25      In paragraphs 91 to 116 of the judgment under appeal, the General Court examined the third plea in law, alleging infringement by the Commission of its obligation to discharge the burden of proof incumbent on it in that regard.

26      In that context, the General Court recalled, in paragraph 93 of the judgment under appeal, that, according to a fundamental principle governing European Union financial aid, the latter could subsidise only expenses which have actually been incurred. According to the General Court, it is not sufficient for the beneficiary of a grant to show that a project has been carried out for the grant to be justified, but that beneficiary must also prove that it has incurred the costs declared in accordance with the financial conditions laid down for the allocation of that grant, as only duly justified costs may be regarded as eligible. In that regard, the General Court found that the obligation to respect those conditions was thus one of the ‘essential commitments’ of the recipient of a grant and, as such, determined the allocation of the grant.

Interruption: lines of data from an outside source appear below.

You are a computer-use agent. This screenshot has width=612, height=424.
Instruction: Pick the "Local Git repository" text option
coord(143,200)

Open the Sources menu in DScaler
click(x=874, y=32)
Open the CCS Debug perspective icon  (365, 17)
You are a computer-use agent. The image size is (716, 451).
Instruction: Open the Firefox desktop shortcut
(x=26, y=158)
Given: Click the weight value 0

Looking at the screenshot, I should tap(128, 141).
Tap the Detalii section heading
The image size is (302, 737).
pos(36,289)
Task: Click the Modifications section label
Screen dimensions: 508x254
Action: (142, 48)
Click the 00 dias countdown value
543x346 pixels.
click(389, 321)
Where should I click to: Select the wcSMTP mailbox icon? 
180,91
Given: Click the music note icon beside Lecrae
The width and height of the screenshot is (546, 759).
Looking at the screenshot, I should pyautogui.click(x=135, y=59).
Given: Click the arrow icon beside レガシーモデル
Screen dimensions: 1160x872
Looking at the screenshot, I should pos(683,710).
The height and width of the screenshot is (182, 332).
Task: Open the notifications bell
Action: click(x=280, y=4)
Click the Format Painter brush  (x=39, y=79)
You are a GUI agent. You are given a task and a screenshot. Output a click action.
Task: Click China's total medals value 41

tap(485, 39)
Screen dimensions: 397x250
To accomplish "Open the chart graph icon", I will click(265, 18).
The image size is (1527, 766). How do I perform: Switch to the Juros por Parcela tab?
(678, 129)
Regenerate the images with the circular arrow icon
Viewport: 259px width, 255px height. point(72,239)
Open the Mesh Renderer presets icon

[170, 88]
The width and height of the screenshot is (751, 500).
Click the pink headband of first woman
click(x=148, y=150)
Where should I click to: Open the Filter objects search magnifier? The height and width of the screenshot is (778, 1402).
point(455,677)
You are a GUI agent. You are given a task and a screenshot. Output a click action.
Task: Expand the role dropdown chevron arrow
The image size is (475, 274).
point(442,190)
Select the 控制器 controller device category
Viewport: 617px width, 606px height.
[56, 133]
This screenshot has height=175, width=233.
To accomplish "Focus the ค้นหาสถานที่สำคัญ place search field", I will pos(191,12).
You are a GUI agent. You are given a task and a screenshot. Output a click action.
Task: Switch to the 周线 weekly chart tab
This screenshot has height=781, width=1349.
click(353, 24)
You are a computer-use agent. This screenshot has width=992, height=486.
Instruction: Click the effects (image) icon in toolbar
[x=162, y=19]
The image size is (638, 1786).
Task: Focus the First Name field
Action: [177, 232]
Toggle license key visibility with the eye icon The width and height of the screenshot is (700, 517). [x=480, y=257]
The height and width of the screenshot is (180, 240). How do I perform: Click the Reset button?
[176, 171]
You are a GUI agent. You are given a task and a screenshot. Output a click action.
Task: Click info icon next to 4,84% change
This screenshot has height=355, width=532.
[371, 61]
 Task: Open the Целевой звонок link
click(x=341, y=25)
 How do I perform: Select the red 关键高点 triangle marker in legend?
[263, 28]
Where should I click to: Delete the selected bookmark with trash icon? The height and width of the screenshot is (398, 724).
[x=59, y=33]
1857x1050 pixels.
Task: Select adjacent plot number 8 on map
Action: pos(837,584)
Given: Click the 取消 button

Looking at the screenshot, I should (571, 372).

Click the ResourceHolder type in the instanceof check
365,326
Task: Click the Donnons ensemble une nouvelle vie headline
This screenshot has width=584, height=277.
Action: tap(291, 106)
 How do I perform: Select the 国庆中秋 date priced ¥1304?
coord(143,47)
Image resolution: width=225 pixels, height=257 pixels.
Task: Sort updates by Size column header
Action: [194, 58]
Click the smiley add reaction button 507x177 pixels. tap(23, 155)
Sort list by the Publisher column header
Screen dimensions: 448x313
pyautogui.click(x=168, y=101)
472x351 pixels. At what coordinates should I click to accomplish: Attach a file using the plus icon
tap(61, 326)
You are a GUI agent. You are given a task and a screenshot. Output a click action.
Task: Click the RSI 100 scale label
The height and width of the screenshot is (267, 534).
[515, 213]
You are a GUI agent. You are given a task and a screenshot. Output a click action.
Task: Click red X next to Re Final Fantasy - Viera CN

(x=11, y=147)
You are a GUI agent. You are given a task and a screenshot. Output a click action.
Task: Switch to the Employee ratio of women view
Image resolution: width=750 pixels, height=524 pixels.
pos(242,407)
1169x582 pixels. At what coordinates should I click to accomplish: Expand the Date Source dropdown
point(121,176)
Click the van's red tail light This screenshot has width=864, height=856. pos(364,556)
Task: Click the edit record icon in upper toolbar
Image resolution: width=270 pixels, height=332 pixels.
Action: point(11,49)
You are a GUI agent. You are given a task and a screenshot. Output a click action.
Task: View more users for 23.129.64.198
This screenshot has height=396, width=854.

27      Having noted, in paragraph 94 of the judgment under appeal, that that principle was reflected in the grant agreements and having found, in paragraph 96 of the judgment under appeal, that the final audit reports constituted evidence in support of the Commission’s claims relating to the implementation of those agreements, the General Court examined the various arguments put forward by ADR with regard to the rejection of certain expenses.

28      The General Court concluded in paragraph 103 of the judgment under appeal that, in the light of the concrete findings made by the auditors, it was for ADR to submit evidence showing that the costs in question met the eligibility criteria laid down in the grant agreements. Since ADR did not produce any evidence either during the preliminary procedure or before the General Court, that court dismissed the third plea as unfounded.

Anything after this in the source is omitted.